← Back to Verdikt

Honda CR-V vs Mazda CX-5

Honest head-to-head from real owner consensus
It's close — Honda CR-V (6.9) and Mazda CX-5 (6.8) score nearly the same. Pick on the trade-offs that matter to you.
Dimension by dimension
 Honda CR-VMazda CX-5
Reliability & Durability 7.3 8.6
User Sentiment 6.9 3.5
Complaint Severity 6.0 8.6
Consensus Strength 3.1 2.2
Value for Money 4.9 4.7
Owner Advocacy 8.1 8.4
Honda CR-V

Honda built the CR-V to haul families and their gear for 300,000 miles without drama, and the current hybrid actually delivers on that promise, smooth, quiet, genuinely efficient at 35-40 MPG, with more rear legroom than crossovers costing twice as much. But if you're shopping used, the 2007-2012 models have a structural rust problem serious enough that Honda bought them back in Canada: trailing arms snap off the subframe in salt states, taking chunks of the floor with them.
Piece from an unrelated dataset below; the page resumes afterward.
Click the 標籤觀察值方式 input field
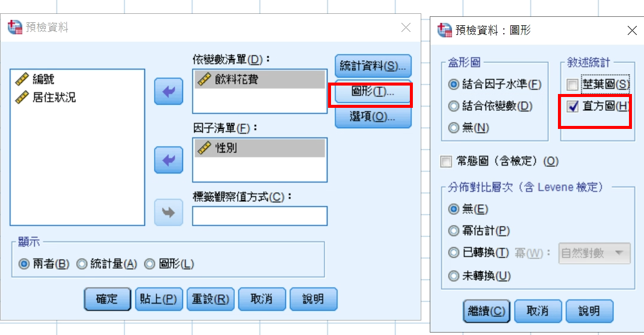The height and width of the screenshot is (335, 644). [259, 216]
That's not a repair. Current models are clean of that nightmare, but they're also missing the tech the RAV4 and CX-5 offer at similar money, no panoramic roof, no 360 camera, no ventilated seats. Buy new or recent if you want maximum space and efficiency without fuss. Skip anything from the rust-belt era unless you enjoy catastrophic suspension failures.

Mazda CX-5

Mazda built a compact crossover that drives like a sport sedan and lasts like a Toyota, then fumbled the 2026 redesign by burying climate controls in a touchscreen. The 2017-2025 generation is the sweet spot: upscale interior, engaging handling, and owners routinely hitting 200k+ miles with nothing but oil changes. The rotary dial infotainment that reviewers love actually works once you learn it. But the new model ditches those physical controls just as competitors are bringing them back, and the community is furious. Shopping used or hunting a leftover 2025? You're golden. Eyeing the 2026? You're the guinea pig for Mazda's cost-cutting experiment, and early sentiment suggests they read the room wrong. Buy the outgoing model while you still can.